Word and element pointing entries
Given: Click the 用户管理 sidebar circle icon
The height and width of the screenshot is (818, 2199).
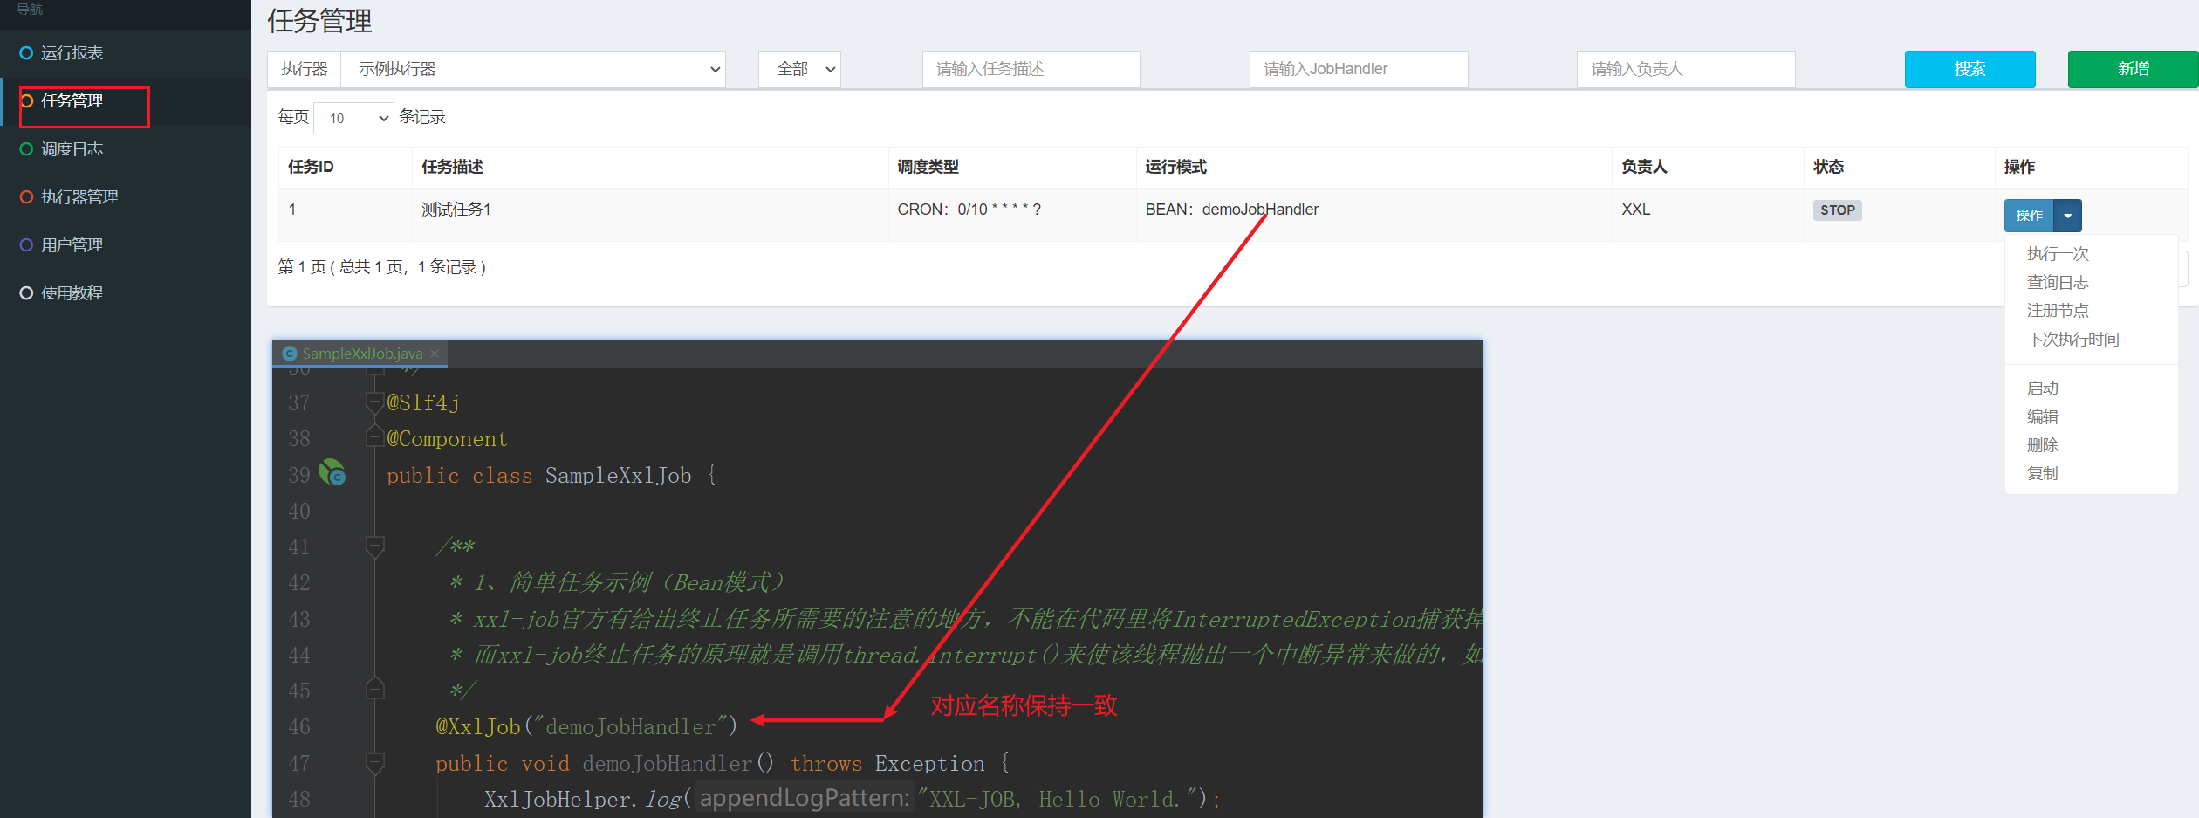Looking at the screenshot, I should (x=26, y=245).
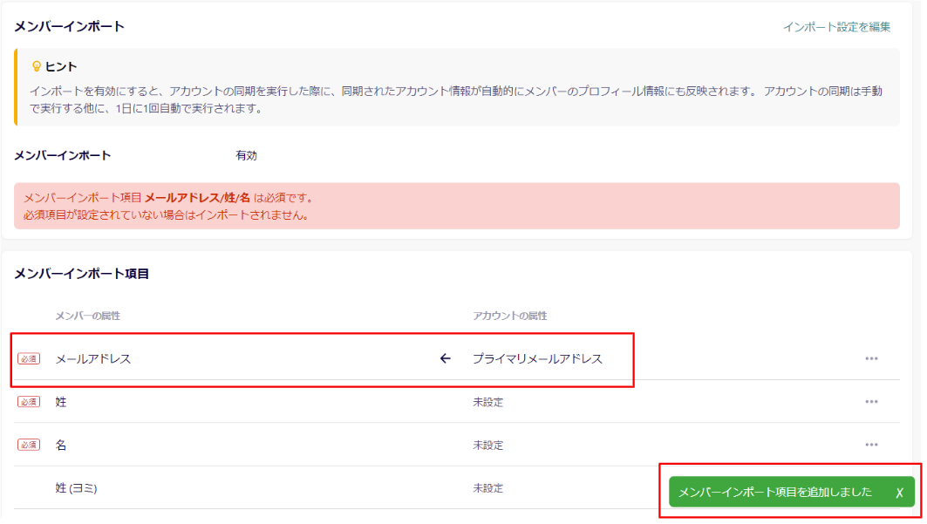This screenshot has width=927, height=524.
Task: Open the three-dot menu for メールアドレス row
Action: (x=871, y=358)
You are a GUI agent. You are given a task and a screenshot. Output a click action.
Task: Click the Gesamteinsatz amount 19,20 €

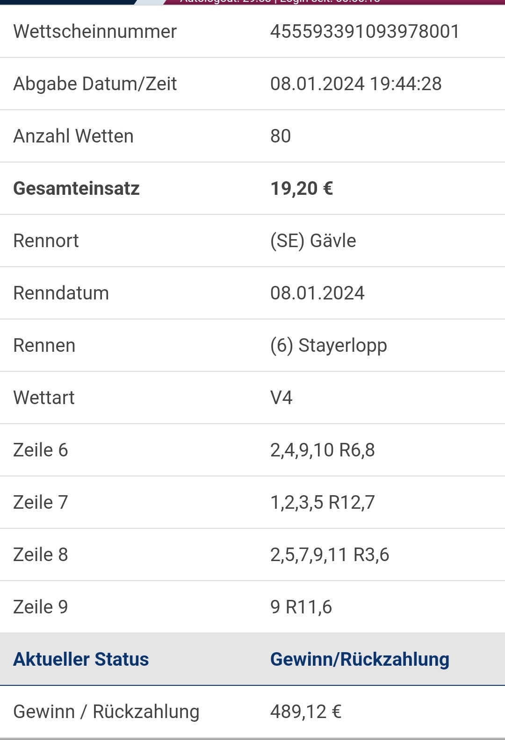[x=302, y=189]
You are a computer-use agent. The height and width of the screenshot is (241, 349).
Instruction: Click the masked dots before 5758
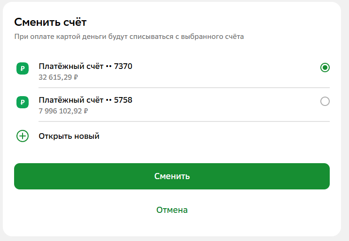click(109, 100)
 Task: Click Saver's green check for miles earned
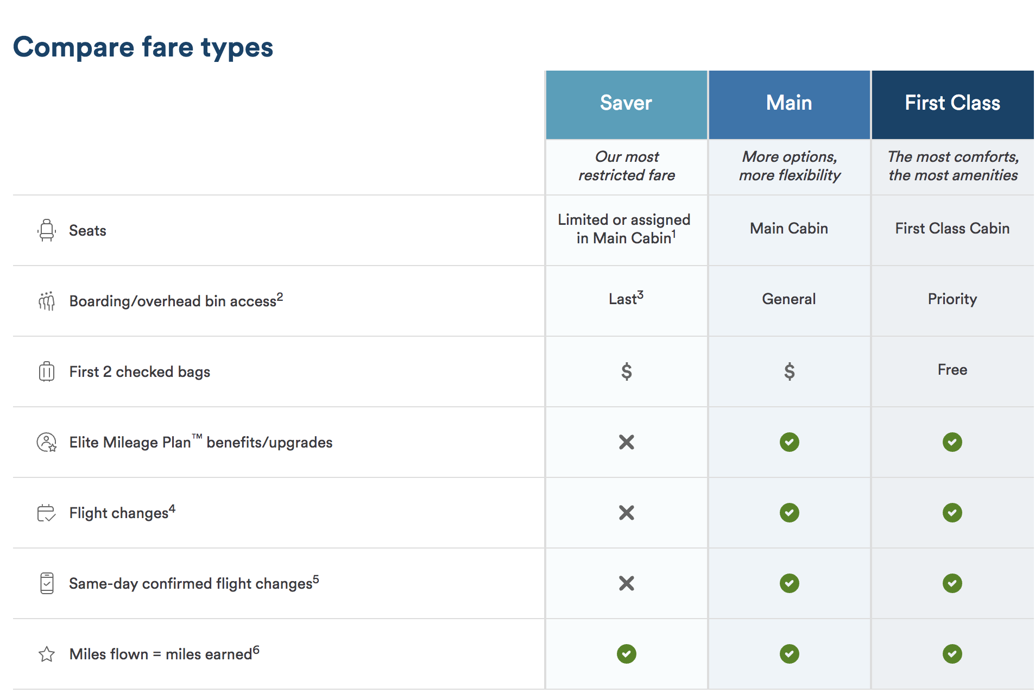626,654
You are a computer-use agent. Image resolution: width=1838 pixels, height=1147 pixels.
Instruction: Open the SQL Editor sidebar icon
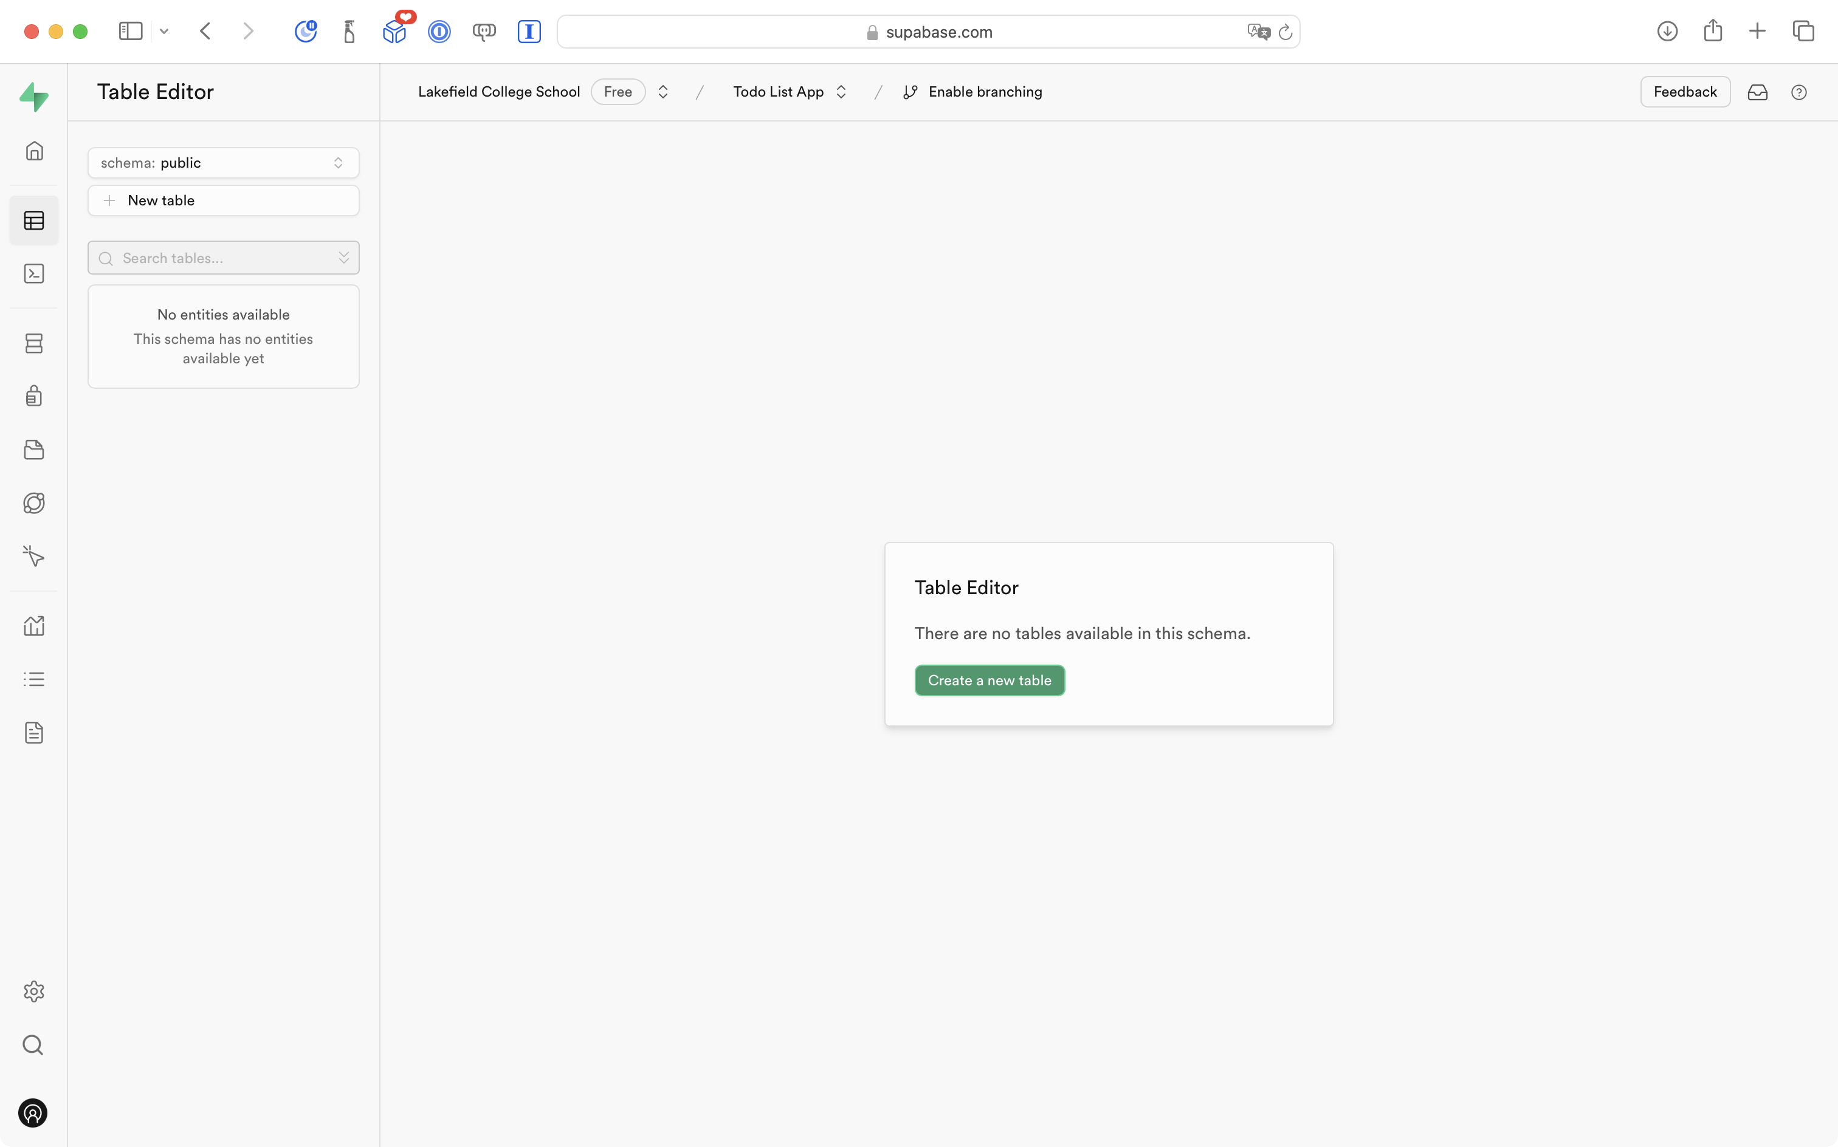pos(34,274)
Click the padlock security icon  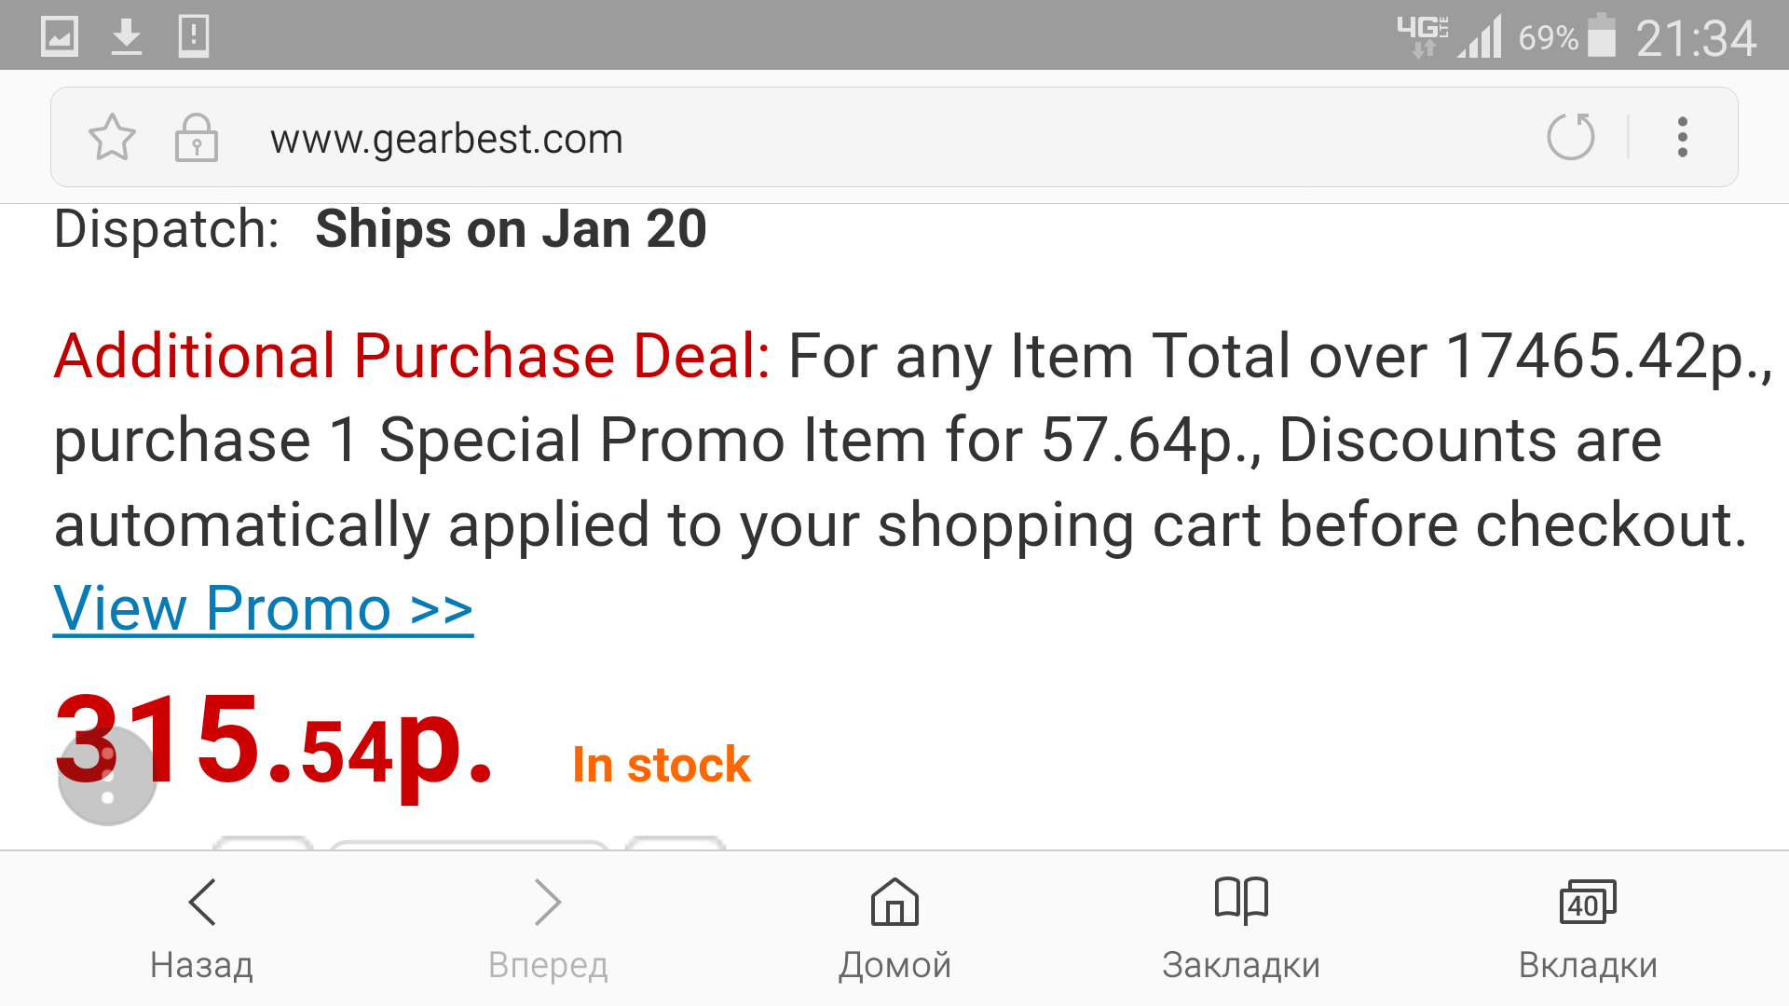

PROBLEM DESCRIPTION: Please copy the stretch of the listing from the line containing "You are a GUI" through the end of the listing, both ends included, leaving the pictures out.

EXPECTED ANSWER:
You are a GUI agent. You are given a task and a screenshot. Output a click action.
Task: Click the Gesamteinsatz amount 19,20 €

[x=302, y=189]
You are a computer-use agent. The height and width of the screenshot is (241, 349).
Instruction: Click the masked dots before 5758
click(109, 100)
 Task: Click Saver's green check for miles earned
626,654
You are a computer-use agent. Image resolution: width=1838 pixels, height=1147 pixels.
Instruction: Open the SQL Editor sidebar icon
pos(34,274)
Click the padlock security icon  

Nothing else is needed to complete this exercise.